Overview of the Minimal Application
Explore building a minimal front-end web app with plain JavaScript and localStorage. Learn to implement CRUD operations for managing book data with HTML forms and client-side storage.
We'll cover the following...
Overview
In this section, we’ll look at how to build a minimal front-end web application with plain JS and the localStorage API. The purpose of our example application is to manage information about books. In our sample application, we’ll deal with a single object type, Book, as depicted in the class diagram below:
Sample data
The following table shows a sample data population for the Book model class:
ISBN | Title | Year |
006251587X | Weaving the Web | 2000 |
0465026567 | Gödel, Escher, Bach | 1999 |
0465030793 | I Am a Strange Loop | 2008 |
Use cases
What do we need for a data management application? It depends on what we want the application to do! The application we’re creating should be able to support the following four standard use cases:
- Create a new book record by allowing the user to enter the data of a book that they want to be added to the collection of stored book records.
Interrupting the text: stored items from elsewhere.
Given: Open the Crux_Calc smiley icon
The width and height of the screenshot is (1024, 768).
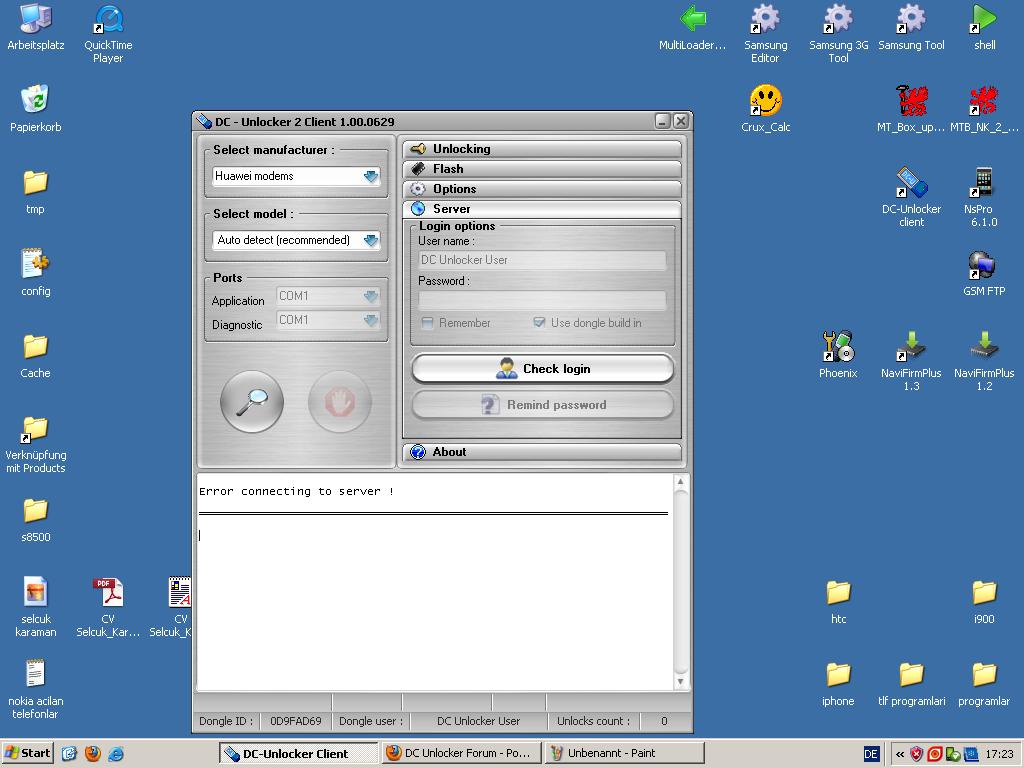Looking at the screenshot, I should pyautogui.click(x=766, y=101).
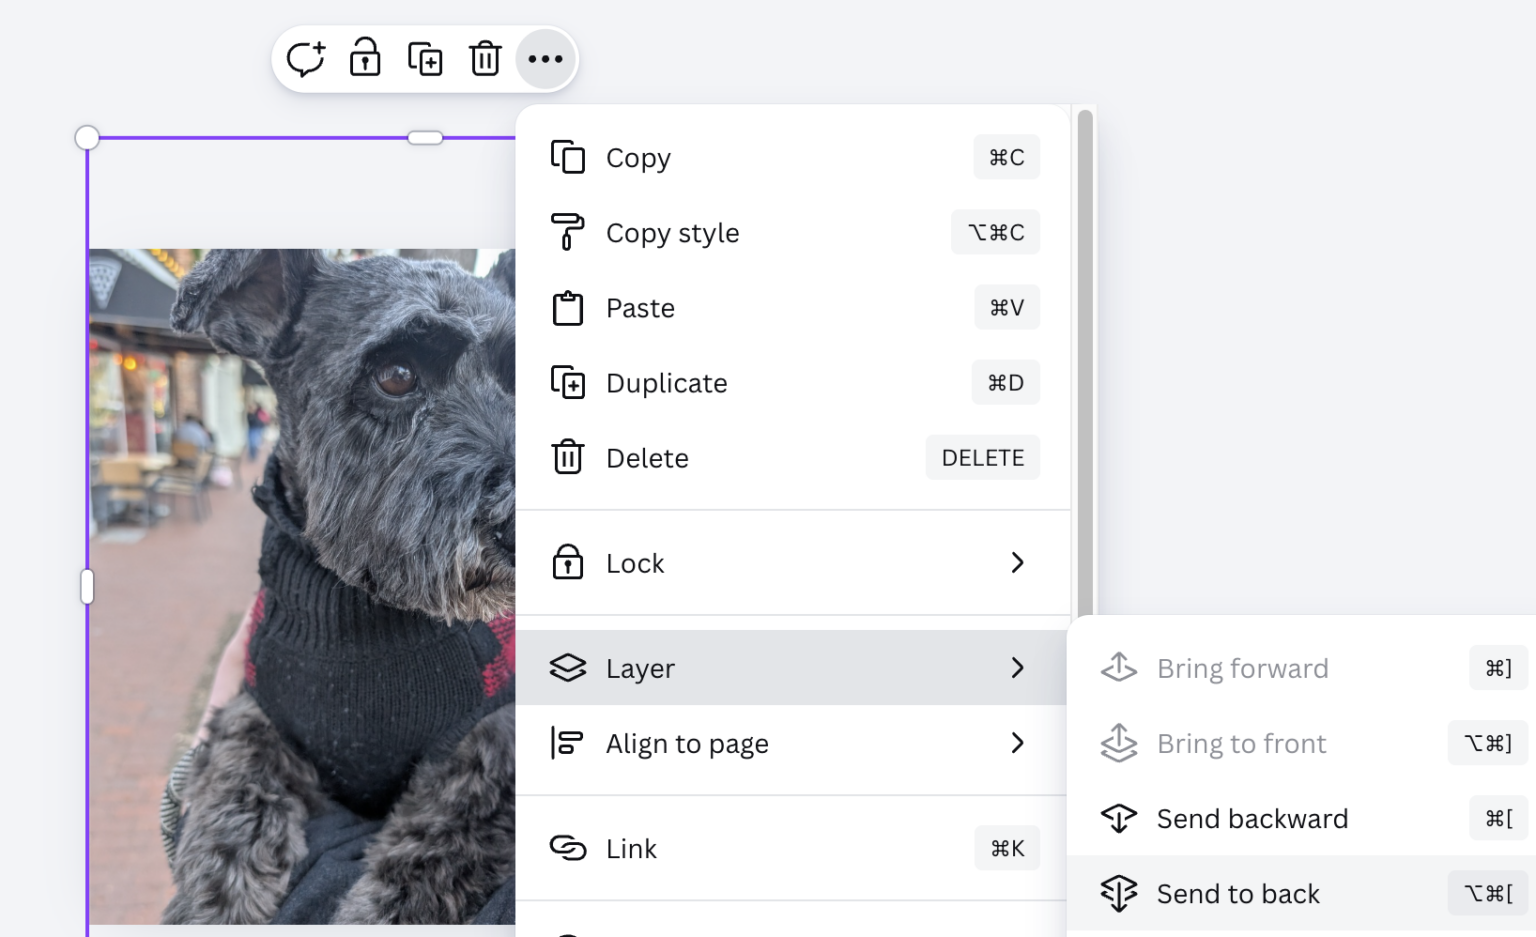The width and height of the screenshot is (1536, 937).
Task: Click the Link option in menu
Action: point(631,849)

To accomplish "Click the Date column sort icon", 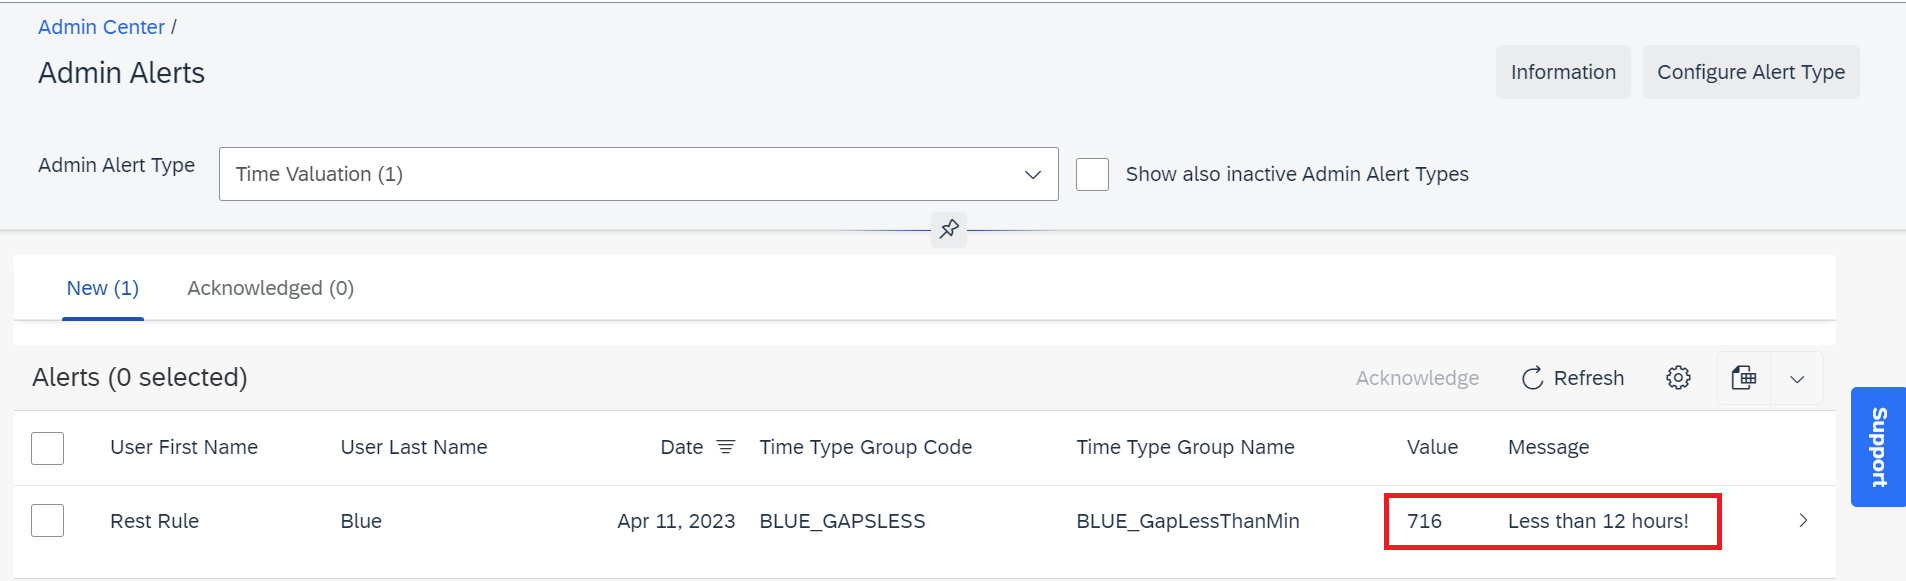I will coord(726,447).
- Retrieve (or read) all books from the data store and display them in list form.
- Update a book record’s data.
- Delete a book record.
These four standard use cases, and the corresponding data management operations, are often summarized with the acronym CRUD.
To enter data with the help of the keyboard and our computer screen, we use HTML forms. These forms provide the user interface technology for web applications.
To maintain a collection of persistent data objects, we need a storage technology that allows us to keep data objects in persistent records on a secondary storage device, such as a hard disk or a solid-state disk.
Modern web browsers provide two technologies like this. The simpler one is called localStorage, and the more powerful one is called IndexedDB. For our minimal appplication, let’s use localStorage.